Allein, der Drang zu fühlen ist unabdingbarer Bestandteil des Menschseins, und so entwickelt sich ein Markt, in dem für viel Geld eben jene verloren gegangenen und verbotenen Gefühle gehandelt werden. Eine Frau, die nachts nur bei ihnen ist, sie im Arm hält oder die Hand streichelt ist ein begehrtes, weil rares Gut. Emotionen werden verkauft, statt wie früher das Körperliche in das Zentrum zu stellen.

Die beklemmend real geschilderte Welt ist in ihrer Gefühlsarmut, ja gesetzlich begründeten Gefühlslosigkeit erschreckend. Der Gedanke, „Was wäre wenn“ zieht den Leser in die Handlung hinein, die mit zunehmender Dauer auch Thriller-Züge aufweist.
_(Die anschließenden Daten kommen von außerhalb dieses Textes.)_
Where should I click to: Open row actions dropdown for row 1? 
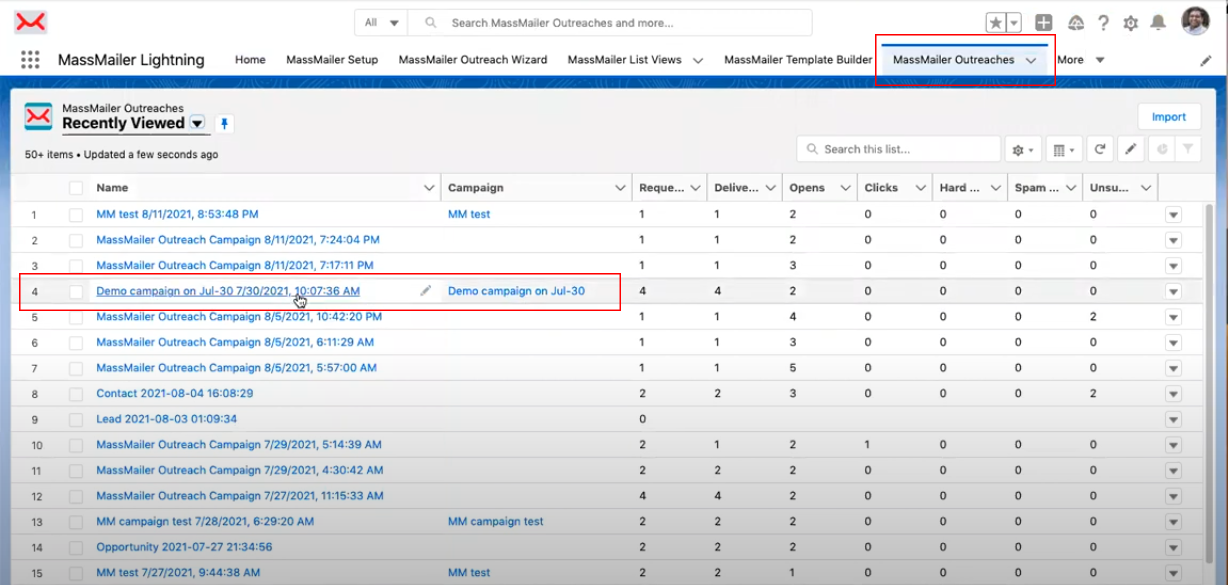(x=1173, y=215)
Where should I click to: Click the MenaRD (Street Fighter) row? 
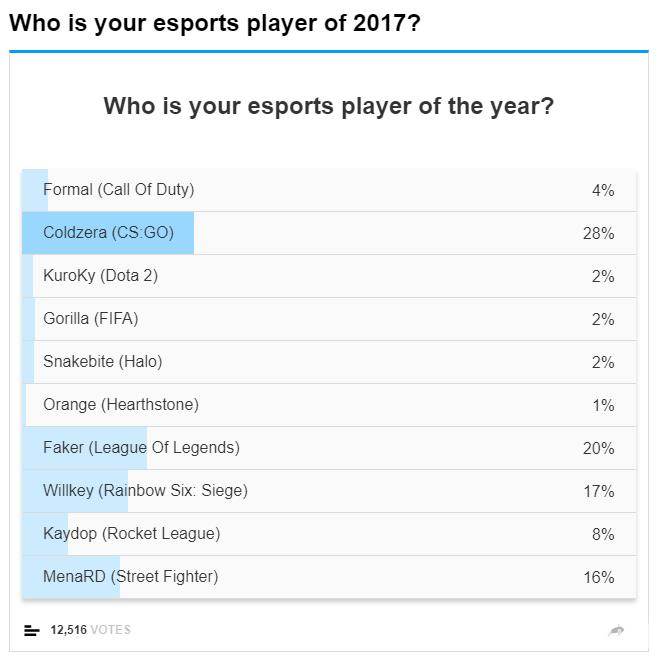(130, 577)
Die emotionalen Wracks, die uns in den Seiten begegnen erwecken schlicht Angst vor solch einer Zukunft. Nachdem die Autorin uns ihre Welt vorgestellt hat, uns mit der geschilderten Entwicklung verstört und geschockt hat nimmt sie, bewusst oder ohne Absicht, das Tempo aus dem Plot heraus. Die Handlung zerfasert etwas, das Finale kommt recht abrupt.

So bietet sich das Buch als erschreckende Vision einer Zukunft an, wie wir sie nicht erleben möchten, lässt aber insbesondere im letzten Drittel ein wenig die Faszination und Stringenz vermissen.